══ INFORMATION SHOWN

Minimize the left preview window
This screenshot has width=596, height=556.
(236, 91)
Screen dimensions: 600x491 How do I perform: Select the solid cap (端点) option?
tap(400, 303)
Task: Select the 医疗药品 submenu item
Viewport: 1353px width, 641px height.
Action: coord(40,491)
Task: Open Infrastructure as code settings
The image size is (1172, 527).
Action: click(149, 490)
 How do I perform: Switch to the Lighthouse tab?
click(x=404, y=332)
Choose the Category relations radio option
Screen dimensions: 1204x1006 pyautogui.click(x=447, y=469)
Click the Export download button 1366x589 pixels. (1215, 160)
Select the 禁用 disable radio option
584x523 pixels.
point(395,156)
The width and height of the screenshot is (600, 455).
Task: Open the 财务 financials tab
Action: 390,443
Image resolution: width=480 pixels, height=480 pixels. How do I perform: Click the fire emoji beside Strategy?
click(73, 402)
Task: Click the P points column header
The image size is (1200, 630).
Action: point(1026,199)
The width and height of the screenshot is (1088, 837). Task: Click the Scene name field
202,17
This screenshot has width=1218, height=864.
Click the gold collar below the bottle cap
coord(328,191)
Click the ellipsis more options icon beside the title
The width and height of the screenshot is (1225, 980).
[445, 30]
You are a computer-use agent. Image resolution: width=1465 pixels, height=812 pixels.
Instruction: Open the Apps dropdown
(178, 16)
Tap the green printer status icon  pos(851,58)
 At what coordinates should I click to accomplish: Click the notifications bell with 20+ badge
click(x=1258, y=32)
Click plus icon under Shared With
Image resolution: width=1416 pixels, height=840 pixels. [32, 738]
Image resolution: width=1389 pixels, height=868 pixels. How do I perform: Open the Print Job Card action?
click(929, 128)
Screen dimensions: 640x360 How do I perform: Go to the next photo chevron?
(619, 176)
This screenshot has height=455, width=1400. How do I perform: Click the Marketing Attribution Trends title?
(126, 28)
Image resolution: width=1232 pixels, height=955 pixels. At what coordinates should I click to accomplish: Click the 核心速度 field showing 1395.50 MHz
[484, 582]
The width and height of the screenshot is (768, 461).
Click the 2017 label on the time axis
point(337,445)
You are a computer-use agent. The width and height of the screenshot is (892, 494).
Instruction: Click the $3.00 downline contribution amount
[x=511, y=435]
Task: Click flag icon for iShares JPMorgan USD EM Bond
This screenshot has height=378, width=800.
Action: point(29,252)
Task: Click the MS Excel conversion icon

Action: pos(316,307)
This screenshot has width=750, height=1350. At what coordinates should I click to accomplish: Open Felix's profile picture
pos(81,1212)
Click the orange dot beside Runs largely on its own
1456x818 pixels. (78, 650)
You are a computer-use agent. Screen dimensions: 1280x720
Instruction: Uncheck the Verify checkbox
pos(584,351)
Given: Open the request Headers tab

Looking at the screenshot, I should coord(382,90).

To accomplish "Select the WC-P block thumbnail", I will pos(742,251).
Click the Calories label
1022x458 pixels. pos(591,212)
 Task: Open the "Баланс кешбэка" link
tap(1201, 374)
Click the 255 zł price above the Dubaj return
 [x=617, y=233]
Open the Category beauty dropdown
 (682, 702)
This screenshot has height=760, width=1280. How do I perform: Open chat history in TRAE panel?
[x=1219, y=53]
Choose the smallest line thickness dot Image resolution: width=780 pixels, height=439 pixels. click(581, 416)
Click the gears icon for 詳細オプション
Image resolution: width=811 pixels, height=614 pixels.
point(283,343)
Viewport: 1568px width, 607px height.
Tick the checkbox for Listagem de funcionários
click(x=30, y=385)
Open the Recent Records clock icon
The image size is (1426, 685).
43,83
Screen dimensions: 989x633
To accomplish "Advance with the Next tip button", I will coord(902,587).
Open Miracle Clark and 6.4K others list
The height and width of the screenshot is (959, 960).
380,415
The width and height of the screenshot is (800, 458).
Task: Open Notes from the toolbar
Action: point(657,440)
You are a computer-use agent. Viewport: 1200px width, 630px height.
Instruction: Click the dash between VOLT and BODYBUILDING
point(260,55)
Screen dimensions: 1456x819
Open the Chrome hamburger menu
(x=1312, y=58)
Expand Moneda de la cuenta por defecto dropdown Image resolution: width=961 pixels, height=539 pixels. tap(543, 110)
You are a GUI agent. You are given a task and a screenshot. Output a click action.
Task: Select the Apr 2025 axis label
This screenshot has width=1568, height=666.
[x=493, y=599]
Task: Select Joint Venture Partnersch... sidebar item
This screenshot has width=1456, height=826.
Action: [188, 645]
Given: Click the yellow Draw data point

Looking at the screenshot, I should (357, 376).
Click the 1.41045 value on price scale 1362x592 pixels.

════

■ WHAT TO WORK ON: Format every line of the records above as a numbered list, skipping any blank lines.

■ FINISHED EXERCISE:
1. Minimize the left preview window
2. This screenshot has width=596, height=556.
3. (236, 91)
4. Screen dimensions: 600x491 How do I perform: Select the solid cap (端点) option?
5. tap(400, 303)
6. Task: Select the 医疗药品 submenu item
7. Viewport: 1353px width, 641px height.
8. Action: coord(40,491)
9. Task: Open Infrastructure as code settings
10. The image size is (1172, 527).
11. Action: click(149, 490)
12.  How do I perform: Switch to the Lighthouse tab?
13. click(x=404, y=332)
14. Choose the Category relations radio option
15. Screen dimensions: 1204x1006 pyautogui.click(x=447, y=469)
16. Click the Export download button 1366x589 pixels. (1215, 160)
17. Select the 禁用 disable radio option
18. 584x523 pixels.
19. point(395,156)
20. The width and height of the screenshot is (600, 455).
21. Task: Open the 财务 financials tab
22. Action: 390,443
23. Image resolution: width=480 pixels, height=480 pixels. How do I perform: Click the fire emoji beside Strategy?
24. click(73, 402)
25. Task: Click the P points column header
26. The image size is (1200, 630).
27. Action: point(1026,199)
28. The width and height of the screenshot is (1088, 837). Task: Click the Scene name field
29. 202,17
30. This screenshot has width=1218, height=864.
31. Click the gold collar below the bottle cap
32. coord(328,191)
33. Click the ellipsis more options icon beside the title
34. The width and height of the screenshot is (1225, 980).
35. [445, 30]
36. You are a computer-use agent. Image resolution: width=1465 pixels, height=812 pixels.
37. Instruction: Open the Apps dropdown
38. (178, 16)
39. Tap the green printer status icon  pos(851,58)
40.  At what coordinates should I click to accomplish: Click the notifications bell with 20+ badge
41. click(x=1258, y=32)
42. Click plus icon under Shared With
43. Image resolution: width=1416 pixels, height=840 pixels. [32, 738]
44. Image resolution: width=1389 pixels, height=868 pixels. How do I perform: Open the Print Job Card action?
45. click(929, 128)
46. Screen dimensions: 640x360 How do I perform: Go to the next photo chevron?
47. (619, 176)
48. This screenshot has height=455, width=1400. How do I perform: Click the Marketing Attribution Trends title?
49. (126, 28)
50. Image resolution: width=1232 pixels, height=955 pixels. At what coordinates should I click to accomplish: Click the 核心速度 field showing 1395.50 MHz
51. [484, 582]
52. The width and height of the screenshot is (768, 461).
53. Click the 2017 label on the time axis
54. point(337,445)
55. You are a computer-use agent. The width and height of the screenshot is (892, 494).
56. Instruction: Click the $3.00 downline contribution amount
57. [x=511, y=435]
58. Task: Click flag icon for iShares JPMorgan USD EM Bond
59. This screenshot has height=378, width=800.
60. Action: point(29,252)
61. Task: Click the MS Excel conversion icon
62. Action: pos(316,307)
63. This screenshot has width=750, height=1350. At what coordinates should I click to accomplish: Open Felix's profile picture
64. pos(81,1212)
65. Click the orange dot beside Runs largely on its own
66. 1456x818 pixels. (78, 650)
67. You are a computer-use agent. Screen dimensions: 1280x720
68. Instruction: Uncheck the Verify checkbox
69. pos(584,351)
70. Given: Open the request Headers tab
71. Looking at the screenshot, I should coord(382,90).
72. To accomplish "Select the WC-P block thumbnail", I will pos(742,251).
73. Click the Calories label
74. 1022x458 pixels. pos(591,212)
75.  Task: Open the "Баланс кешбэка" link
76. tap(1201, 374)
77. Click the 255 zł price above the Dubaj return
78.  [x=617, y=233]
79. Open the Category beauty dropdown
80.  (682, 702)
81. This screenshot has height=760, width=1280. How do I perform: Open chat history in TRAE panel?
82. [x=1219, y=53]
83. Choose the smallest line thickness dot Image resolution: width=780 pixels, height=439 pixels. click(581, 416)
84. Click the gears icon for 詳細オプション
85. Image resolution: width=811 pixels, height=614 pixels.
86. point(283,343)
87. Viewport: 1568px width, 607px height.
88. Tick the checkbox for Listagem de funcionários
89. click(x=30, y=385)
90. Open the Recent Records clock icon
91. The image size is (1426, 685).
92. 43,83
93. Screen dimensions: 989x633
94. To accomplish "Advance with the Next tip button", I will coord(902,587).
95. Open Miracle Clark and 6.4K others list
96. The height and width of the screenshot is (959, 960).
97. 380,415
98. The width and height of the screenshot is (800, 458).
99. Task: Open Notes from the toolbar
100. Action: point(657,440)
101. You are a computer-use agent. Viewport: 1200px width, 630px height.
102. Instruction: Click the dash between VOLT and BODYBUILDING
103. point(260,55)
104. Screen dimensions: 1456x819
105. Open the Chrome hamburger menu
106. (x=1312, y=58)
107. Expand Moneda de la cuenta por defecto dropdown Image resolution: width=961 pixels, height=539 pixels. tap(543, 110)
108. You are a GUI agent. You are given a task and a screenshot. Output a click action.
109. Task: Select the Apr 2025 axis label
110. This screenshot has width=1568, height=666.
111. [x=493, y=599]
112. Task: Select Joint Venture Partnersch... sidebar item
113. This screenshot has width=1456, height=826.
114. Action: [188, 645]
115. Given: Click the yellow Draw data point
116. Looking at the screenshot, I should (357, 376).
117. Click the 1.41045 value on price scale 1362x592 pixels.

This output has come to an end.